_BRIEF_
What is the number of lines in the data that include the string "computer"? Give it by itself.

_DATASET EXTRACT_
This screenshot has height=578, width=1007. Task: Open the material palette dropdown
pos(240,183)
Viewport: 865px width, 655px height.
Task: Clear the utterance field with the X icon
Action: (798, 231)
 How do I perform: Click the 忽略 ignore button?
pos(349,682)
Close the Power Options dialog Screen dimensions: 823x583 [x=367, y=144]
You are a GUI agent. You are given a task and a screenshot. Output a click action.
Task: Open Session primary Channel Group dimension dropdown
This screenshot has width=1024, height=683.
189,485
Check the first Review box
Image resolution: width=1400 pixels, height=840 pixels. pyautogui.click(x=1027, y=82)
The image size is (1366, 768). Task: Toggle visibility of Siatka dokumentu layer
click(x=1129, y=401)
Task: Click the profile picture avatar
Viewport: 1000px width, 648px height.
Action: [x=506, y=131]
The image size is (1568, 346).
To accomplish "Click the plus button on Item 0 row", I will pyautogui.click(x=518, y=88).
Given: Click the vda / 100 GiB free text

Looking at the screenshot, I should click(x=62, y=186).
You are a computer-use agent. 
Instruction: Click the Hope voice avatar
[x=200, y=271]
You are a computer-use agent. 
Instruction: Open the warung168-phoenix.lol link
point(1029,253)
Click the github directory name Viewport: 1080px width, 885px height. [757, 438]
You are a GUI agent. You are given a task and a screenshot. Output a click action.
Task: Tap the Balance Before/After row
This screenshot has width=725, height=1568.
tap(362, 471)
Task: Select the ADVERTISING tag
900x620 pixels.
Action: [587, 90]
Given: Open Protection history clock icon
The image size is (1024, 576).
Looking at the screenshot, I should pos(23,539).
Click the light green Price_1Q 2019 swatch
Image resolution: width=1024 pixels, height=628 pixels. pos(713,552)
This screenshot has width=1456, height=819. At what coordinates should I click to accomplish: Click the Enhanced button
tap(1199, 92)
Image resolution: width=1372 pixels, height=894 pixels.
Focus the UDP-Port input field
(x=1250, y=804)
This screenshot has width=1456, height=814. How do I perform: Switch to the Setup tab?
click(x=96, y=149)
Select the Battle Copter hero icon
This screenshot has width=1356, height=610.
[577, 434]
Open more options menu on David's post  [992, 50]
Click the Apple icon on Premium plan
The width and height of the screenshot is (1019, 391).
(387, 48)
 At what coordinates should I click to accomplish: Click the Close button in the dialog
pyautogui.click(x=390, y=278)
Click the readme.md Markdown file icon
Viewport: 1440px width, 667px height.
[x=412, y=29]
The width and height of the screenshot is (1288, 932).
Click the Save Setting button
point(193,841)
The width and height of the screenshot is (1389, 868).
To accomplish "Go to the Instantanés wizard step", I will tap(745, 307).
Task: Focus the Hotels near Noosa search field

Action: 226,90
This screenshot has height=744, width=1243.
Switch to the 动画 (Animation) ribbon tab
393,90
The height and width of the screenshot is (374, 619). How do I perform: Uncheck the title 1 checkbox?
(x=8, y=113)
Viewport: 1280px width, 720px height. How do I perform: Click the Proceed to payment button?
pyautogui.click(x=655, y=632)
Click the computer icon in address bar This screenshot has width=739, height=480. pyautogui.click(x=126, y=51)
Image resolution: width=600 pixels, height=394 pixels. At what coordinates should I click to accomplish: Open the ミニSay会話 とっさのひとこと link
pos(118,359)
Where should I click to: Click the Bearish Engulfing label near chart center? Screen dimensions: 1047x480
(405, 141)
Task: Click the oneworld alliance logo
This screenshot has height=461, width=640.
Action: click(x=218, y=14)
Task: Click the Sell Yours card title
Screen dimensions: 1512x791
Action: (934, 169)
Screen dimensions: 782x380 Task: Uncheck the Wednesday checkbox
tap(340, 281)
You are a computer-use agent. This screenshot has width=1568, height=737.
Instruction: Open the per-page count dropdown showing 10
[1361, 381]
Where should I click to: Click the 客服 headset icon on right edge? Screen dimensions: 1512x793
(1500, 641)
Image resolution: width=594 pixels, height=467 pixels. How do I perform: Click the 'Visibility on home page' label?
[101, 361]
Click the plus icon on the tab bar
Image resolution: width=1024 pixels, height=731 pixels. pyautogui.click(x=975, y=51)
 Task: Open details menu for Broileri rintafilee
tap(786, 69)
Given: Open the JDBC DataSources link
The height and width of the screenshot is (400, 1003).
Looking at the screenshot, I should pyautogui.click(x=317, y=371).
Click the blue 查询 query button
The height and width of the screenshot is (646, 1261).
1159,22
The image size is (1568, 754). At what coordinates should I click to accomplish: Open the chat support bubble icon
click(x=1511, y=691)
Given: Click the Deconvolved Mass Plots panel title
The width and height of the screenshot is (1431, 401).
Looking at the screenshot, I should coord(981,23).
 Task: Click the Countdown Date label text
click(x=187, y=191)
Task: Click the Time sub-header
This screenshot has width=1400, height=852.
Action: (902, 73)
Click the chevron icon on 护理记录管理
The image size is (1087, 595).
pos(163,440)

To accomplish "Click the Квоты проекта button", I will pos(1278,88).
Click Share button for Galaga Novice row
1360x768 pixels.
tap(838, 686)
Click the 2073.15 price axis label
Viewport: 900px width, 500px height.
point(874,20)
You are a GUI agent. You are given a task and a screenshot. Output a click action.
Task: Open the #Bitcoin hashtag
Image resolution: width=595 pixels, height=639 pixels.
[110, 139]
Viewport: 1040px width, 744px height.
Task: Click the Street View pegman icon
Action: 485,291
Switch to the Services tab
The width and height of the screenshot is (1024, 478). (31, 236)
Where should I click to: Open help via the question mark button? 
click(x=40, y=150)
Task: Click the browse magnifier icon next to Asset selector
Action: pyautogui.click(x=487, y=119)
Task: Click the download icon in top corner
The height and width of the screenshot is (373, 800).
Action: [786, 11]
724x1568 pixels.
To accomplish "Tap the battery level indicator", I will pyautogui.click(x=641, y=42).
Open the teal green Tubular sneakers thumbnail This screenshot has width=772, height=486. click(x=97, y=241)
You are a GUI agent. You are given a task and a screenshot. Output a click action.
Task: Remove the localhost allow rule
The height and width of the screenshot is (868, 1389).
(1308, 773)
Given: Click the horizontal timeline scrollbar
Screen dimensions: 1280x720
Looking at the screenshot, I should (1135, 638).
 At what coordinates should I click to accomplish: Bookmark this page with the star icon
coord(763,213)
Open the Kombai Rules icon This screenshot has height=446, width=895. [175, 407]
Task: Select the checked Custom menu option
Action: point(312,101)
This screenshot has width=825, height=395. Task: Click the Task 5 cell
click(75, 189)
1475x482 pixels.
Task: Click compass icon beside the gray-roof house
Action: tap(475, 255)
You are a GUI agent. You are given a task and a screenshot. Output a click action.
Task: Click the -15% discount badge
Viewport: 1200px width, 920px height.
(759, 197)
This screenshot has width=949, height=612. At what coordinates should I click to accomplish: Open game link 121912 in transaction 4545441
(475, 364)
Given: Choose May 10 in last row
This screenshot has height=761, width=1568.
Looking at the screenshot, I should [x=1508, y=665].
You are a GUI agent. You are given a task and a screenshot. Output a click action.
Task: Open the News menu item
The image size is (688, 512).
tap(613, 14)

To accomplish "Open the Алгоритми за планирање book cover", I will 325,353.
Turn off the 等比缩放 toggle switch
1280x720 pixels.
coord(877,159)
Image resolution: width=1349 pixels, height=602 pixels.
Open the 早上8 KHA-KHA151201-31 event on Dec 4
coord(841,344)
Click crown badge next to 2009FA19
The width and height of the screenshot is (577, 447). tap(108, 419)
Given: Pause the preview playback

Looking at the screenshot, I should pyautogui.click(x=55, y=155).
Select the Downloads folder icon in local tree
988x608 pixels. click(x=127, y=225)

_WRITTEN SOLUTION_
4